Kaspersky Highlights The New Ransomware Trends In 2023

Yesterday was Anti-Ransomware Day. And instead of offering accolades to named cyber attackers, as published by Kaspersky in their report New ransomware trends in 2023, here are the leading methods they use year-after-year to exploit public facing vulnerabilities (42.9%) and compromised accounts and malicious emails:

  • PowerShell to collect data 
  • Mimikatz to escalate privileges 
  • PsExec to execute commands remotely 
  • or frameworks like Cobalt Strike for all attack stages

Furthermore, in a another report, Kaspersky experts highlighted three key ransomware trends ransomware groups are incorporating:

  1. self-spreading functionality or imitations into their malware
  2. exploiting vulnerabilities in antivirus drivers
  3. adopting capabilities from leaked or purchased code

    “What we’ve been watching throughout the last one and a half years is that they are gradually turning their services into full-fledged businesses. This fact makes even amateur attackers quite dangerous,” said Dmitry Galov, Senior Security Researcher at Kaspersky’s Global Research and Analysis Team.
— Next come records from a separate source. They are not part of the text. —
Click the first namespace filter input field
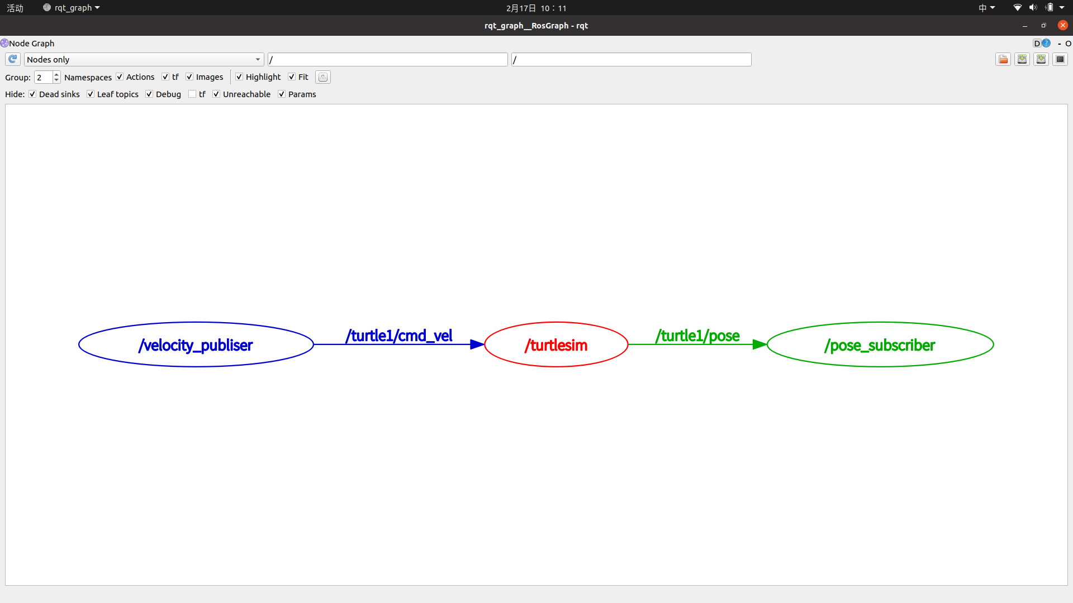The height and width of the screenshot is (603, 1073). [x=387, y=59]
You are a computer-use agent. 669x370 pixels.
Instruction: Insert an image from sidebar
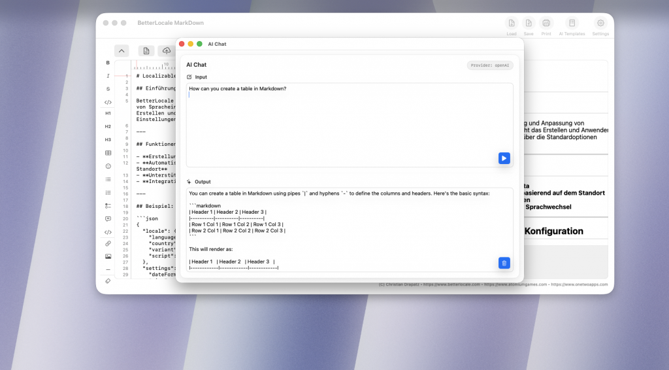[x=108, y=256]
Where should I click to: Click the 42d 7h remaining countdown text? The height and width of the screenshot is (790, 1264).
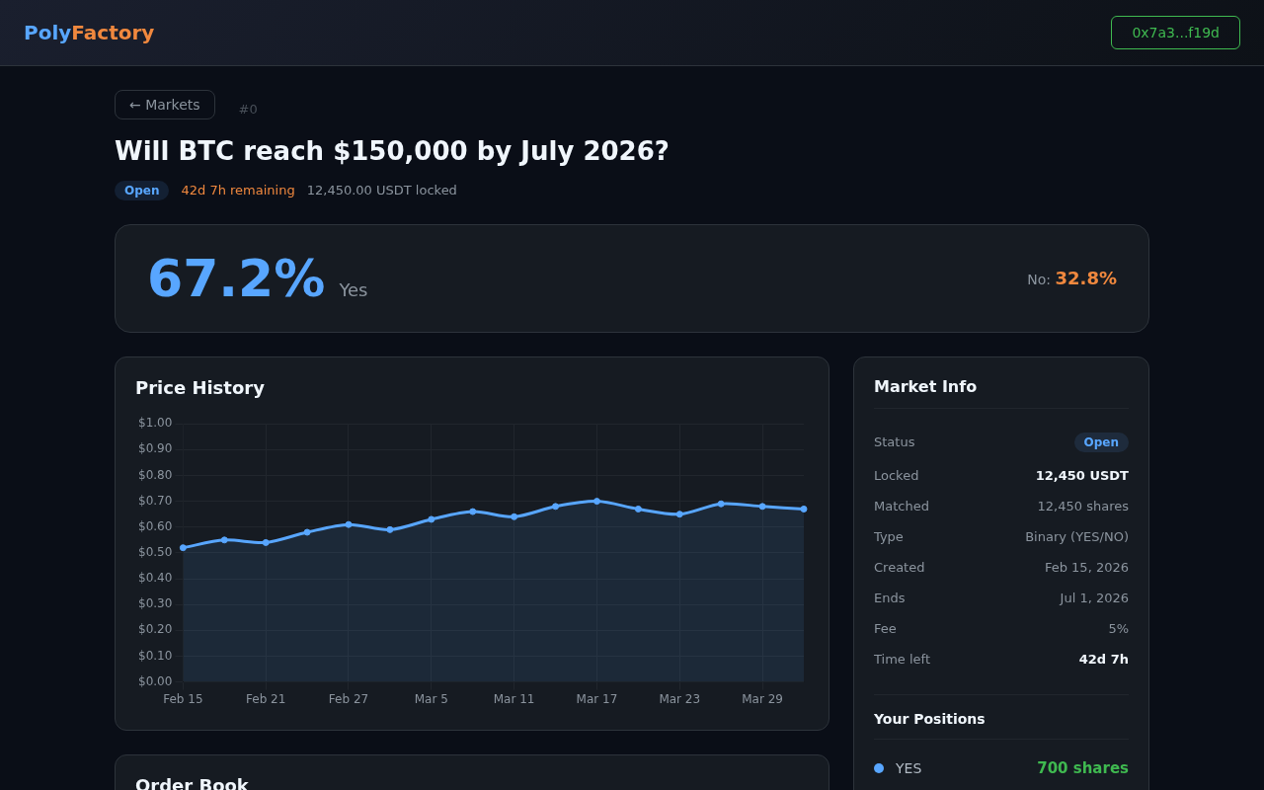pyautogui.click(x=237, y=191)
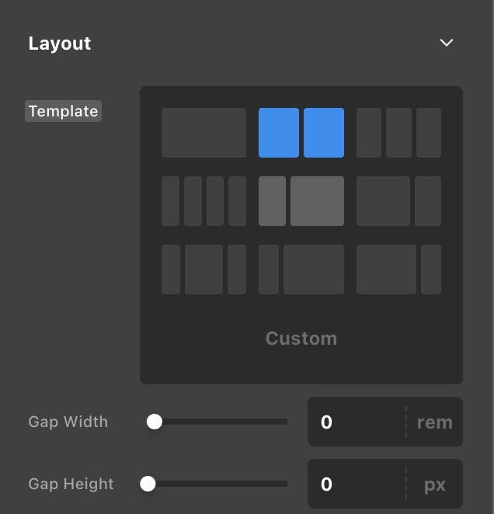The width and height of the screenshot is (494, 514).
Task: Choose the three equal columns template
Action: pos(398,133)
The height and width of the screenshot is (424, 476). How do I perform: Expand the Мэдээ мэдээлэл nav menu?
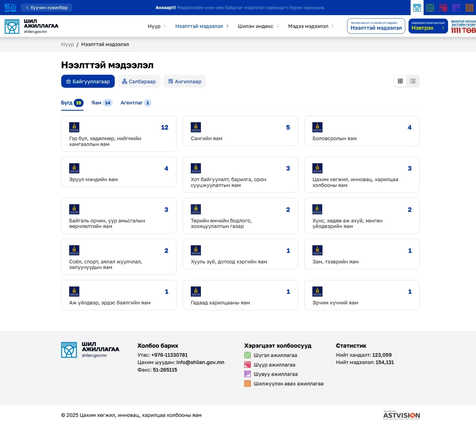pos(311,26)
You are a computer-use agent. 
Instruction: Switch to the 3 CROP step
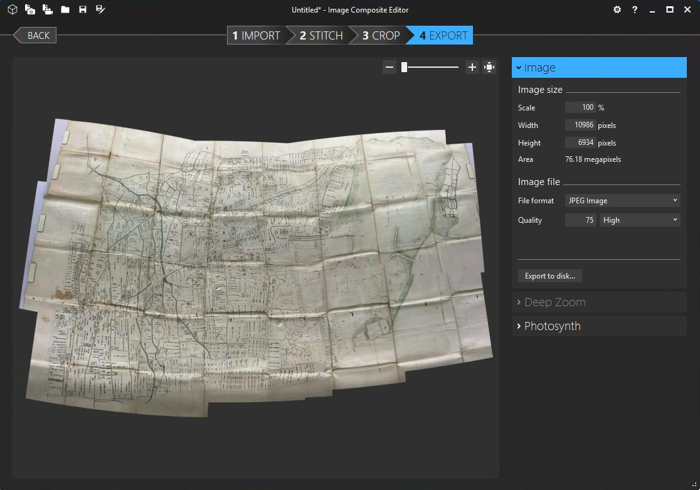(380, 36)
Roy Akerman, Co-Founder & CEO, Rezonate had this to say:

   “We know that 80% of the attacks are using 20% of the same techniques and same vulnerabilities. Every year CISA produces a report indicating the top exploited vulnerabilities and every year we see a very similar list of vulnerabilities we saw the year prior where most are 2 years and older. Same for the attack techniques used, from encoded PowerShell commands, Mimikatz and Cobalt Strike, to ransomware specific techniques such as vulnerable and publicly accessible RDP protocol. Getting to the basics and establishing a strong foundation is critical to combat 80% of the attacks used today in the wild.”

Companies need to make sure that known vulnerabilities are addressed in their environment to take away all the easy routes for threat actors to pwn you. That way you solve most of your security problems right off the top. If you need guidance, this report from Kaspersky will help you to make sure you’re on the good side of being secure.